* **Material provided**
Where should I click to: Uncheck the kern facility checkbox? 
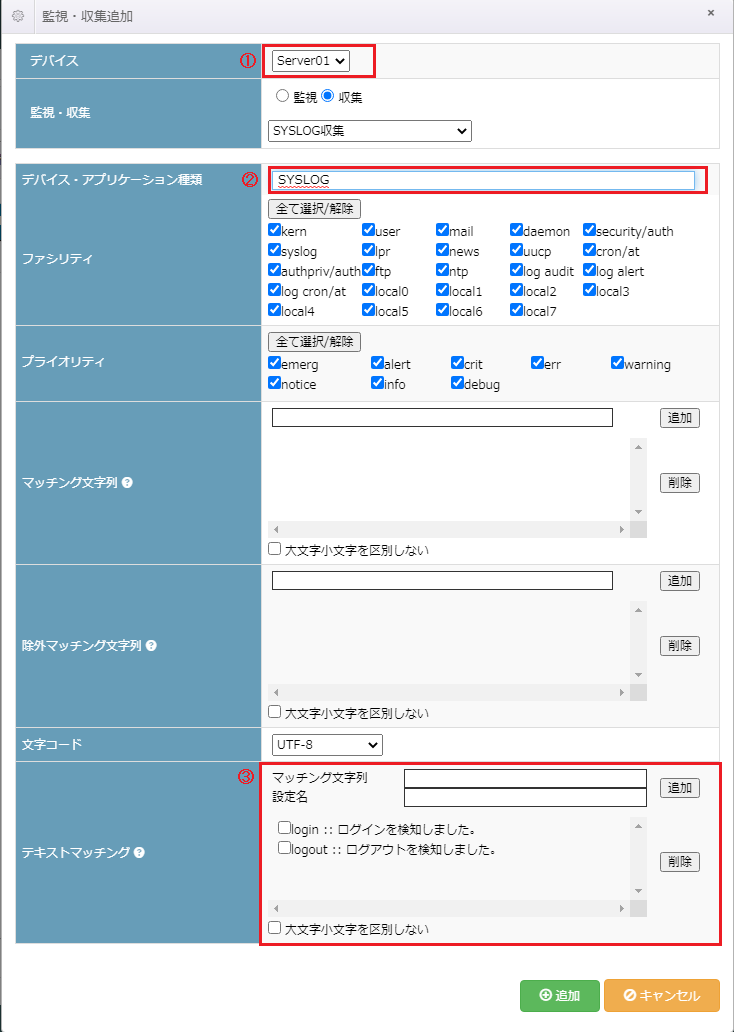click(x=275, y=231)
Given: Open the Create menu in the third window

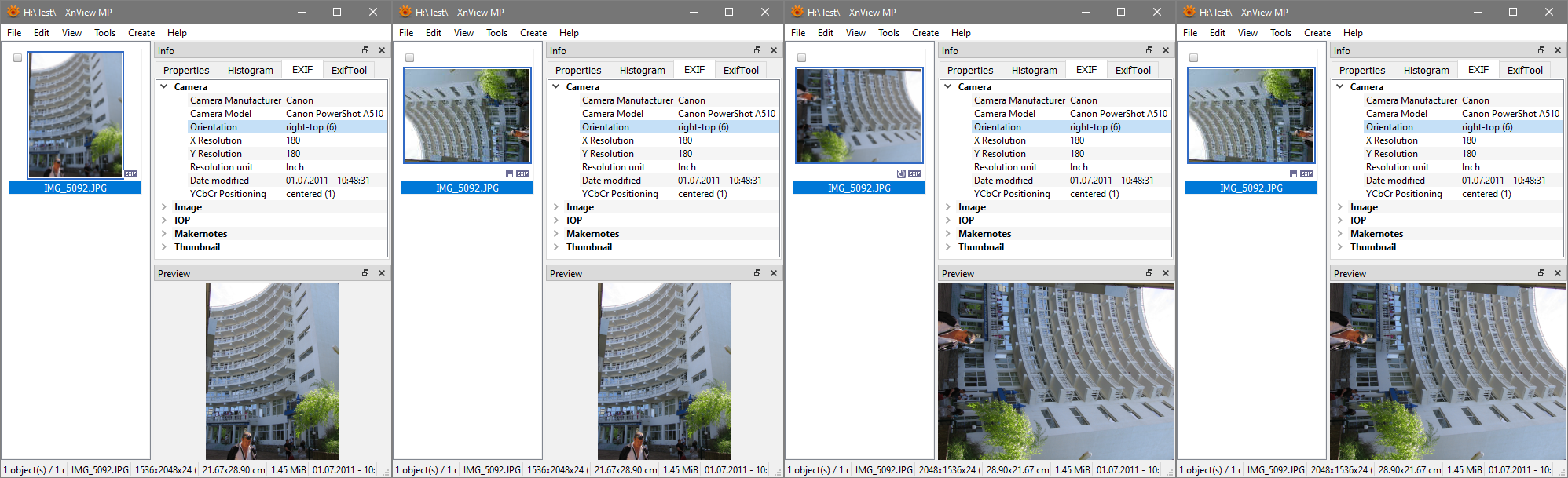Looking at the screenshot, I should [x=925, y=33].
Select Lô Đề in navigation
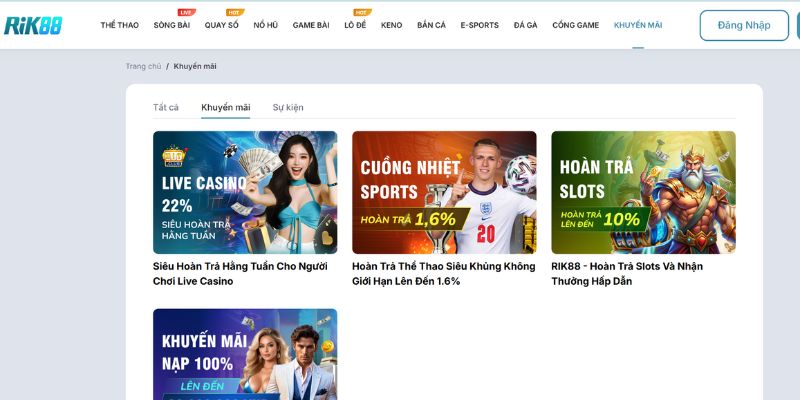 pos(355,25)
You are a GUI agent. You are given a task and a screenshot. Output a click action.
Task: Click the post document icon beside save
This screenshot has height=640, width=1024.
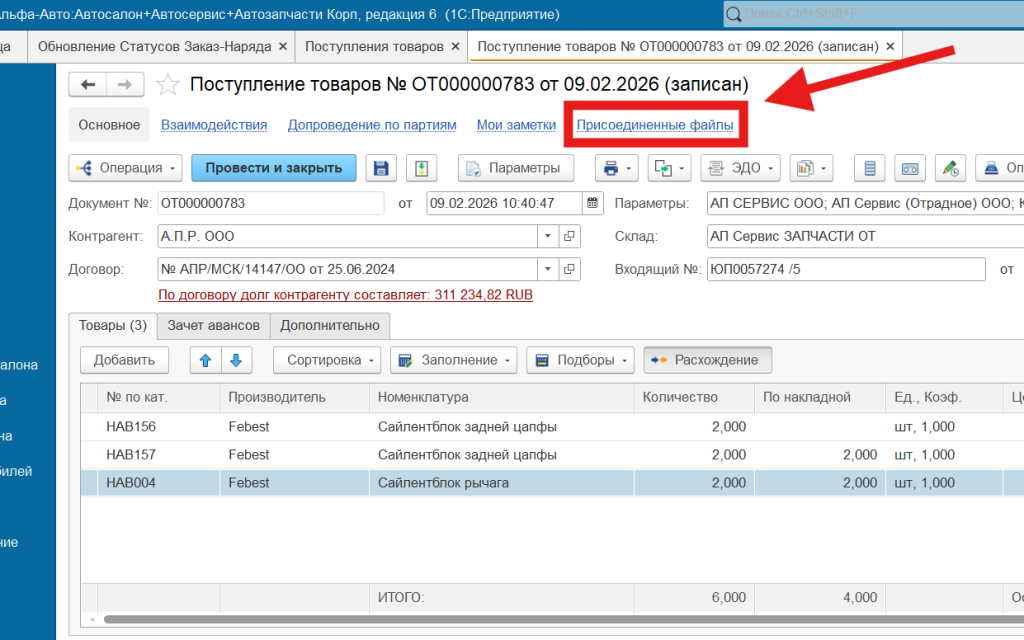pos(421,168)
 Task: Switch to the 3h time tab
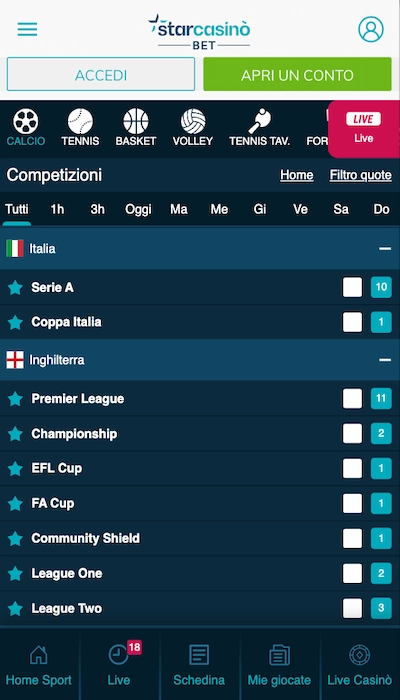[x=97, y=209]
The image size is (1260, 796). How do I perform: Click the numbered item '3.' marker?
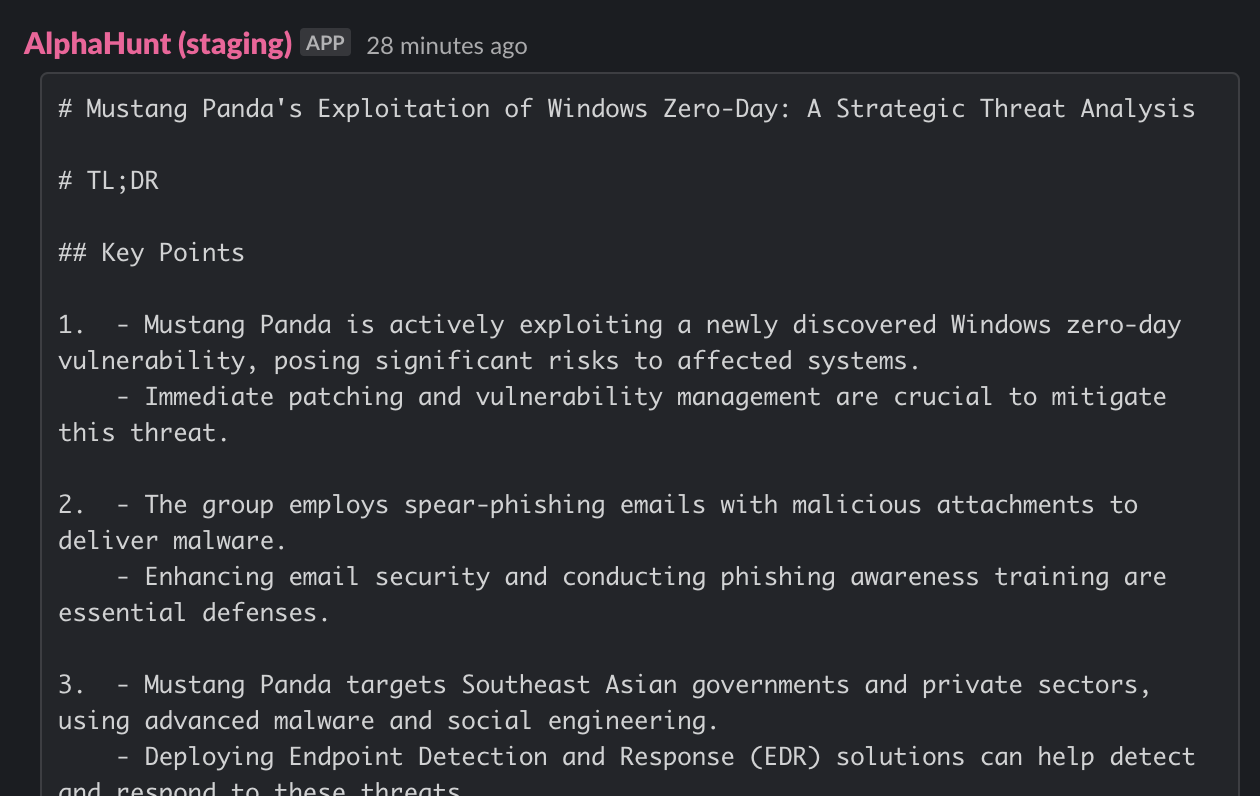73,685
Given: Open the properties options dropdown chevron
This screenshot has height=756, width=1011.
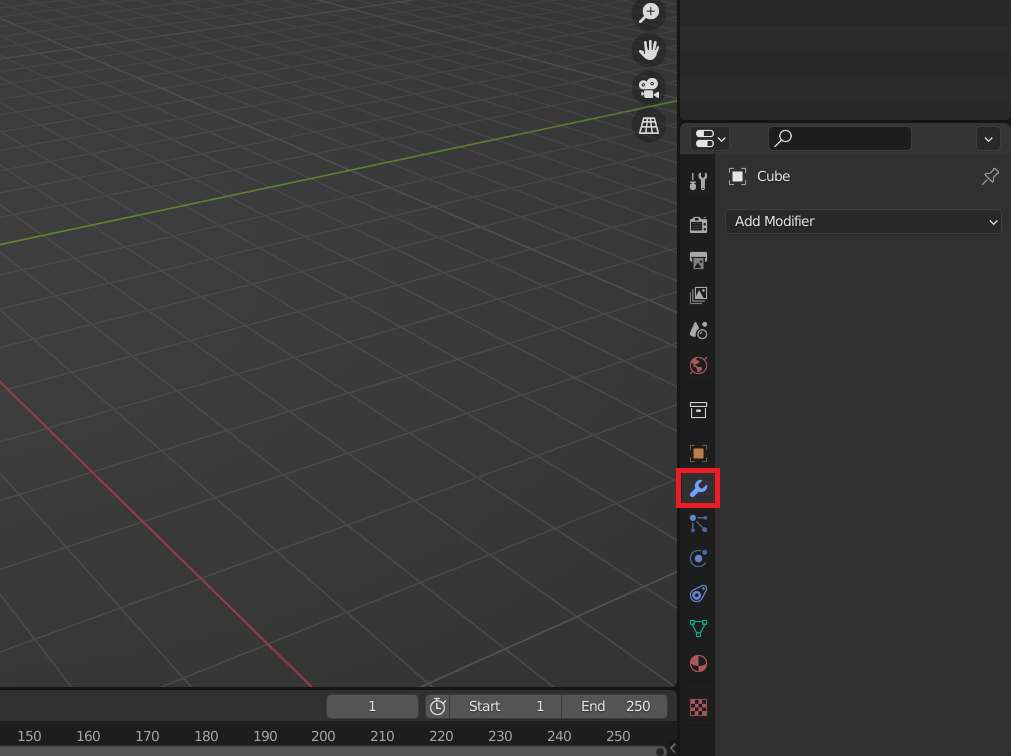Looking at the screenshot, I should [988, 139].
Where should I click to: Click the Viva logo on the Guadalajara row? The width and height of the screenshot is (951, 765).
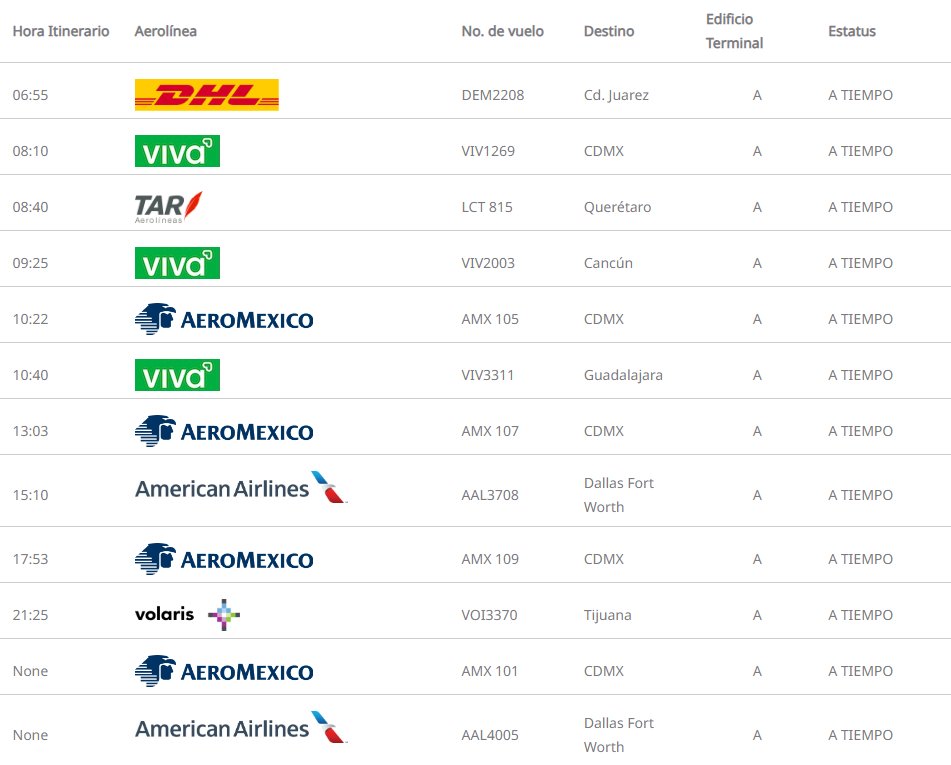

* **Task directions**
The copy must include every record exactly and none of the pictures.

* **Result for this exercise**
Where should I click to: Uncheck the kern facility checkbox? 
click(x=275, y=231)
Given: Open the Create menu in the third window

Looking at the screenshot, I should [x=925, y=33].
Select Lô Đề in navigation
 pos(355,25)
You are a GUI agent. You are given a task and a screenshot. Output a click action.
Task: Click the post document icon beside save
This screenshot has height=640, width=1024.
pos(421,168)
 Task: Switch to the 3h time tab
[x=97, y=209]
The image size is (1260, 796). How do I perform: Click the numbered item '3.' marker?
73,685
Given: Open the properties options dropdown chevron
This screenshot has height=756, width=1011.
Looking at the screenshot, I should [988, 139].
Where should I click to: Click the Viva logo on the Guadalajara row? The width and height of the screenshot is (951, 765).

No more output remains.